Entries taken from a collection
● ● ● ● ●
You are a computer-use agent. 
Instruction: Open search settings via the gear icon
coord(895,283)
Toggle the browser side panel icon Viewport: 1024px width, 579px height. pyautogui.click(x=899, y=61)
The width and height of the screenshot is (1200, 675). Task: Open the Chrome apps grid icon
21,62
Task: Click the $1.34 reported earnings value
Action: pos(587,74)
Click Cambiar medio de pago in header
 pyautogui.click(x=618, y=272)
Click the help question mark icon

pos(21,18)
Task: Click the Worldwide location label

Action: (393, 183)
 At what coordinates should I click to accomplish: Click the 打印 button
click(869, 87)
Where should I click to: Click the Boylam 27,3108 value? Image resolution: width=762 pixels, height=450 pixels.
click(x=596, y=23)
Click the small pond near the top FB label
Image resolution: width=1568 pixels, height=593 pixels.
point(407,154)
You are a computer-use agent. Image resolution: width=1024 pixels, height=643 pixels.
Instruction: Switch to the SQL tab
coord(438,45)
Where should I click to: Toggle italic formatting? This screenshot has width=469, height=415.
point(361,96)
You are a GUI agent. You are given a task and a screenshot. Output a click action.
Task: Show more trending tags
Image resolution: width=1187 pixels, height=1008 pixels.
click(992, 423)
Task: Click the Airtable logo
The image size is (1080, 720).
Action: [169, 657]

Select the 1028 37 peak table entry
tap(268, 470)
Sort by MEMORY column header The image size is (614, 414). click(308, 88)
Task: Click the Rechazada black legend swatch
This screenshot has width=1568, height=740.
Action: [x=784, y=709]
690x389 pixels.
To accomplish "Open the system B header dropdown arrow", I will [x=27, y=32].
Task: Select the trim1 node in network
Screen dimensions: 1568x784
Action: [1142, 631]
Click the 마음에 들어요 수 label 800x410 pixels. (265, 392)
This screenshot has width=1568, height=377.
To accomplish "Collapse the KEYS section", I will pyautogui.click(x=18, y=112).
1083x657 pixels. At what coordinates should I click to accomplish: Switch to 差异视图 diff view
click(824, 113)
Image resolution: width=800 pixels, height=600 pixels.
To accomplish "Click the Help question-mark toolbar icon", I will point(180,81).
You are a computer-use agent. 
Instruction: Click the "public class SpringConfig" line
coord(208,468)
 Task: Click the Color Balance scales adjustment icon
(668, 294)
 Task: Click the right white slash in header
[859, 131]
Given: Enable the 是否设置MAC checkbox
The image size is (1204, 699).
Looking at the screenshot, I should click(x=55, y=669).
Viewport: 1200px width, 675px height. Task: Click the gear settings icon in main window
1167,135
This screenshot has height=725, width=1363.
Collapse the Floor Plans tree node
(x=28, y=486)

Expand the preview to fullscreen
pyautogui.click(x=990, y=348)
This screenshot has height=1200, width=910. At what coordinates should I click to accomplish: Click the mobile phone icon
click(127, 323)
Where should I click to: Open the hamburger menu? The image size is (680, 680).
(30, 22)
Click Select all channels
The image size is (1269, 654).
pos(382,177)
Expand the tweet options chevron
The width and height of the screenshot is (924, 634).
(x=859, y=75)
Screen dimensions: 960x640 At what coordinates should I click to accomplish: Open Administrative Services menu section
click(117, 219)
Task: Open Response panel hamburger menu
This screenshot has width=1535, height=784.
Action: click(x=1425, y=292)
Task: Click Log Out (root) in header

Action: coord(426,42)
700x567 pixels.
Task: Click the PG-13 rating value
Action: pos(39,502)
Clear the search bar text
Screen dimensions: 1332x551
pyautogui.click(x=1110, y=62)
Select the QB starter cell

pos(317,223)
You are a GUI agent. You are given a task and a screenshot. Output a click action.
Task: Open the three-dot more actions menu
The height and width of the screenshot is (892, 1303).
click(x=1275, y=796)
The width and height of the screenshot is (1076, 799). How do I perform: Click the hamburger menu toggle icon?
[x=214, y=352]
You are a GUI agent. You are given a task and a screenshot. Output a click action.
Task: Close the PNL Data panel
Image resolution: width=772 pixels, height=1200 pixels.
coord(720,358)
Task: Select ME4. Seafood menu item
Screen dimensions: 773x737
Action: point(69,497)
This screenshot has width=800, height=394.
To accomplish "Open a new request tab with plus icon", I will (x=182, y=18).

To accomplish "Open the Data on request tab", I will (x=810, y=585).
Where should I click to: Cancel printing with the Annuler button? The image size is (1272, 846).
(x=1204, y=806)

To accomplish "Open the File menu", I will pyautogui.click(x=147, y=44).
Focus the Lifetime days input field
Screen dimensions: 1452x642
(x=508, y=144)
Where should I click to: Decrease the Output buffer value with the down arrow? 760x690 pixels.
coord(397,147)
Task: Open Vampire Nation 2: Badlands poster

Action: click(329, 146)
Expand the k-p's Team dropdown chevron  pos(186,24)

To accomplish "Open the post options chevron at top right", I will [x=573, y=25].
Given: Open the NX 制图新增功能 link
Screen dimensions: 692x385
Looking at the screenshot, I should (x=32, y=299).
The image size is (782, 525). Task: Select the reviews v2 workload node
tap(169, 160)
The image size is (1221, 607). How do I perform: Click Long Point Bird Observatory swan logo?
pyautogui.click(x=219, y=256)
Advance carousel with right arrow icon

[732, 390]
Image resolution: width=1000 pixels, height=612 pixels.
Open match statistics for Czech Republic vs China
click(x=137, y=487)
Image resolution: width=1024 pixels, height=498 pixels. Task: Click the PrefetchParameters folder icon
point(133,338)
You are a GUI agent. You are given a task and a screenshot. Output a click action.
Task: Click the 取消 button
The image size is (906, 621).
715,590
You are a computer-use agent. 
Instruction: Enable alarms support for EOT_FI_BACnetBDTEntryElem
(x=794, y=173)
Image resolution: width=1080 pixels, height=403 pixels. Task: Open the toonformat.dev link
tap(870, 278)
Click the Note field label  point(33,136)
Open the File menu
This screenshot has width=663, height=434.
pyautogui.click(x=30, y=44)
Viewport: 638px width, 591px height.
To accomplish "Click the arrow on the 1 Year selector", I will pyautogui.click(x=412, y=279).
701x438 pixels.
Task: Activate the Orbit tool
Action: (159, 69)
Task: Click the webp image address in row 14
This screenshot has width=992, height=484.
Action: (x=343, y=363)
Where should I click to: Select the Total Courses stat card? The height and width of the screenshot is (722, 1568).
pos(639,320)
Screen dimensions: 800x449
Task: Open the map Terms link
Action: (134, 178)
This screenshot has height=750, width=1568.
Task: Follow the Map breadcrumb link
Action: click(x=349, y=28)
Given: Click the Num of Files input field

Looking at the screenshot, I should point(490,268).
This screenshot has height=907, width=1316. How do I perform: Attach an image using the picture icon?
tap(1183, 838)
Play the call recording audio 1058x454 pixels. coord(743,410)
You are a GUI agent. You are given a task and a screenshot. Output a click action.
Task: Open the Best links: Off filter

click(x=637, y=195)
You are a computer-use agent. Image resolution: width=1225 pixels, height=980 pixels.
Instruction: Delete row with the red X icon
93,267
● ● ● ● ●
- [Exercise prompt]
For each line of the entries that includes "panel", show that line.

- [Response box]
Toggle the browser side panel icon Viewport: 1024px width, 579px height. pyautogui.click(x=899, y=61)
Task: Open Response panel hamburger menu
Task: Close the PNL Data panel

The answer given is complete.